Value versus Growth Stocks in an Uncertain Economy
Value stocks and growth stocks react differently in an uncertain economy, and so it’s important to know the difference between them. Here’s how value and growth investors look at the value of stocks:
Value investors generally look backward at history. They examine financial statements to estimate an intrinsic value of a stock and compare it to the current price. If the current price is significantly lower than the estimated intrinsic value, the value investor purchases the stock, anticipating that other investors will recognize the disparity and their purchases will drive up the market price so that it equals or exceeds the estimated intrinsic value. The fly in the ointment is getting everyone to agree on the definition of intrinsic value.
Growth investors look forward. They postulate that companies growing at above-average rates will provide above-average returns. Generally, the higher the anticipated growth rate, the more investors are willing to pay. The fly in their ointment is the realization of that growth.

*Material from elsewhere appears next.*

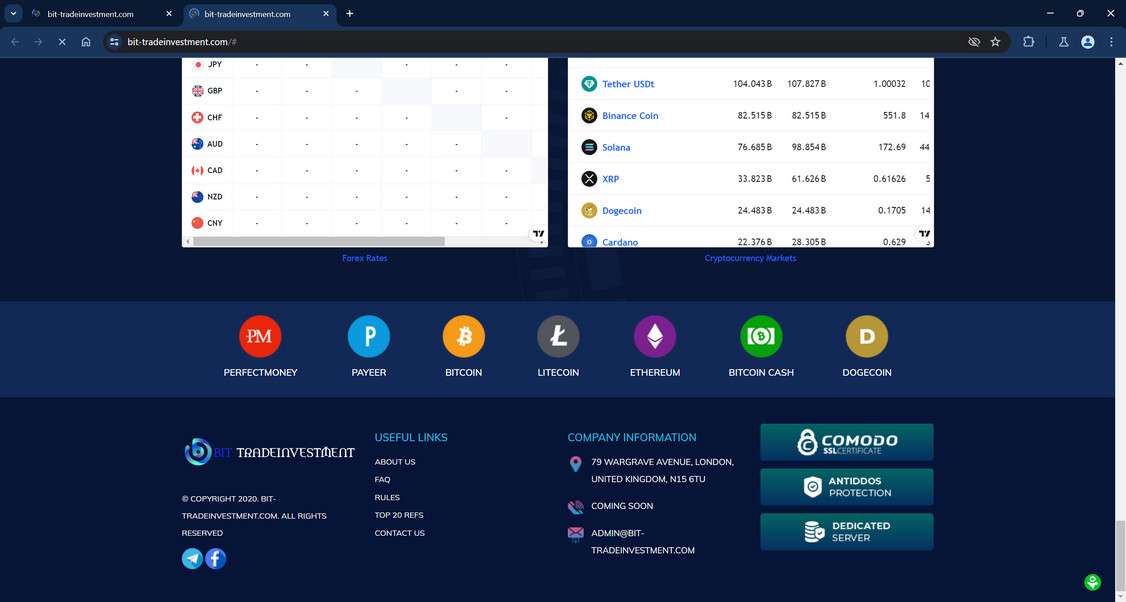Choose the Litecoin payment option

[x=558, y=336]
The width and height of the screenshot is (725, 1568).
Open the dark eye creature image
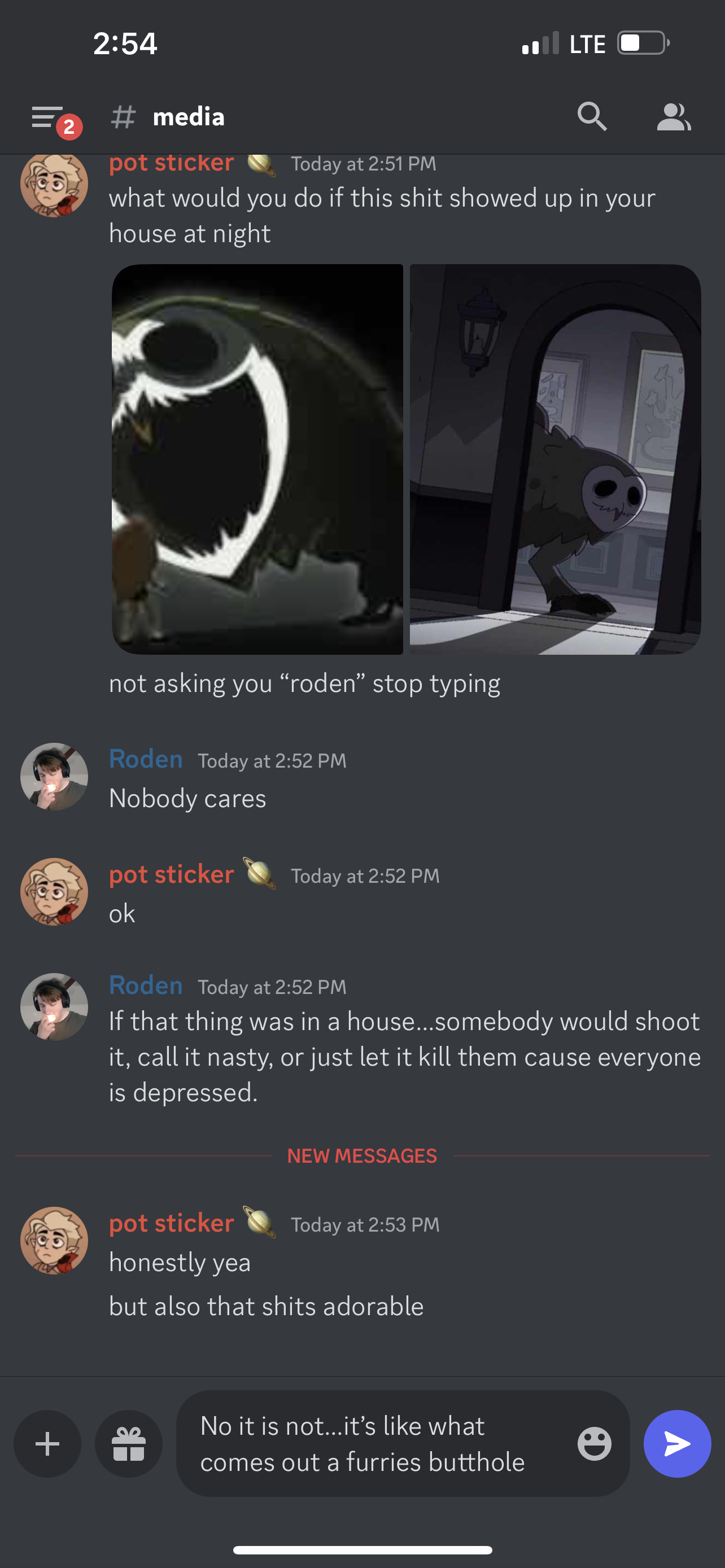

For the stock price to appreciate, the company has to achieve the growth expectations.
A growth investor’s most disconcerting moment is discovering that a stock declined 10 percent in one day because the company’s earnings missed analysts’ forecasts by 5 cents. Wiping out 10 percent of the market value for such a minor shortfall seems awfully excessive. However, the strong reaction suggests that investors believe the company’s growth rate has hit a turning point and will begin to slow.
A value stock’s earnings typically fluctuate with the economy; these stocks tend to do well when the economy is accelerating out of a recession. Growth stocks are expected to be impervious to economic fluctuations. However, what makes economic sense can be trumped by Wall Street’s propensity for manias.